Massenschlägerei in Erfurter Altstadt erneut vor Gericht

17.08.2021 Der Prozess gegen die zu Haft- und Bewährungsstrafen verurteilten Angreifer auf ein Erfurter Altstadtlokal muss neu verhandelt werden. Der Bundesgerichtshof hob den vom Landgericht Erfurt im Mai 2019 gefällten Schuldspruch zum Teil auf. Die sechs Deutschen sollen im Oktober 2017 den armenischen Wirt eines Altstadtlokals während des laufenden Betriebs vor sein Restaurant gelockt und attackiert haben. Es gab mehrere Verletzte.

Eine Statue der Justitia hält eine Waage und ein Schwert in der Hand. Foto: Arne Dedert/dpa/Symbolbild © dpa - Deutsche Presse-Agentur GmbH

Die Angeklagten waren alle wegen Landfriedensbruchs in Tateinheit mit gefährlicher Körperverletzung verurteilt worden. Fünf Männer erhielten Haftstrafen zwischen zwei Jahren und drei Monaten sowie drei Jahren und neun Monaten.

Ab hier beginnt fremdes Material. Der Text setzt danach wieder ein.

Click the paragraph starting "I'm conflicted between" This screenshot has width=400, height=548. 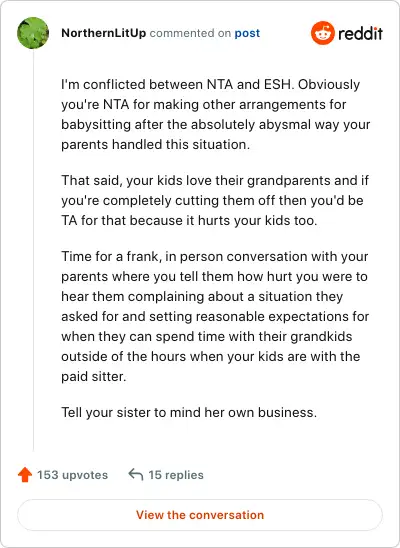pyautogui.click(x=216, y=114)
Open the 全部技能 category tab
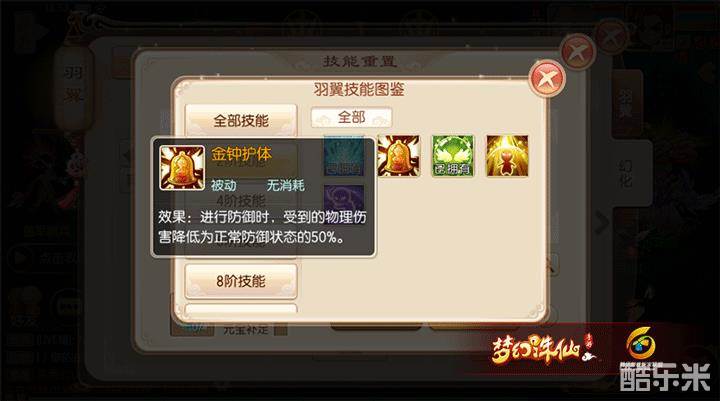The height and width of the screenshot is (401, 720). point(241,120)

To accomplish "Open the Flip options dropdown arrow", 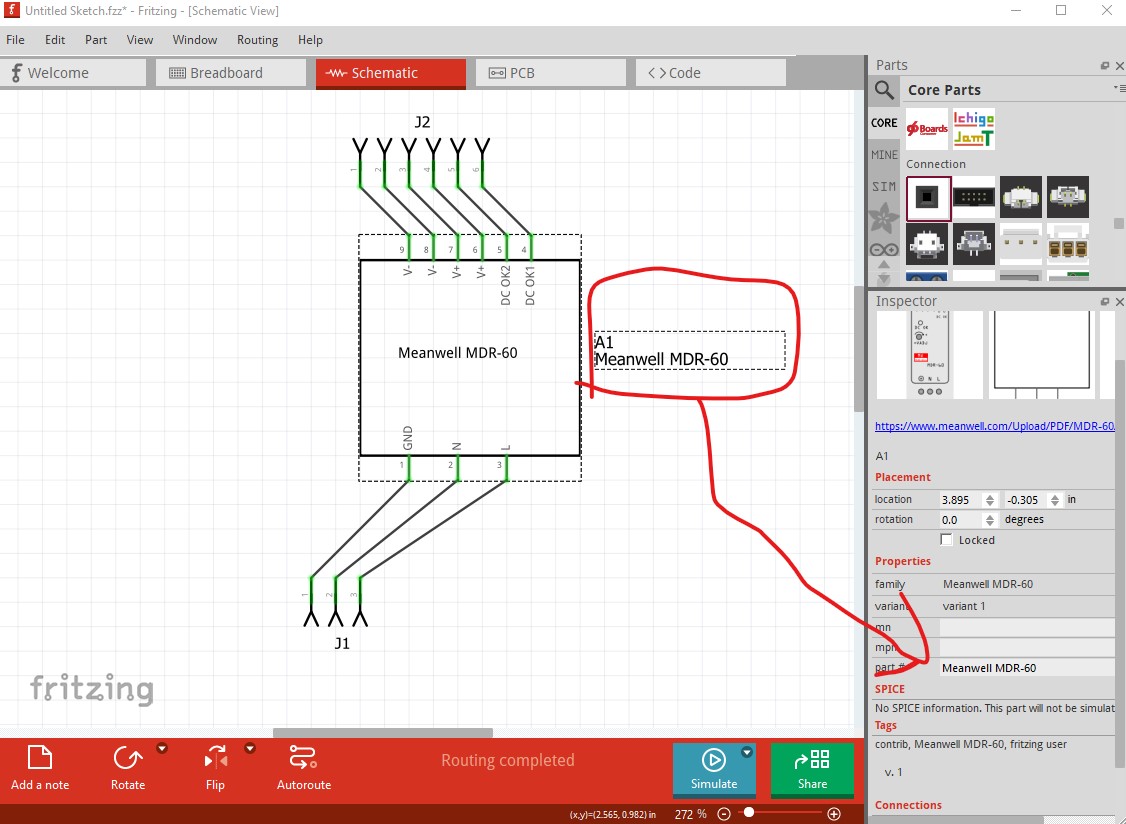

Ein Mann bekam eine Bewährungsstrafe von einem Jahr und einem Monat. Die Karlsruher Richter hoben unter anderem seinen Schuldspruch auf, da sie keine Mittäterschaft des Mannes sahen. Auch die Täterschaft des zu zwei Jahren und drei Monaten Haft verurteilten Angeklagten sah der Bundesgerichtshof nicht belegt.

Nach dem Prozess waren viele Fragen zu den Hintergründen und Motiven der Attacke offen geblieben. Verbindungen zu ausländischen Familienclans und organisierter Kriminalität wurden damals diskutiert, ließen sich aber nicht erhärten.

Nach Angaben des Erfurter Landgerichts gibt es bislang noch keinen Termin für die Neuauflage des Prozesses. Der Bundesgerichtshof hatte seinen Beschluss vom 28. April zu den Revisionen am Dienstag im Internet veröffentlicht.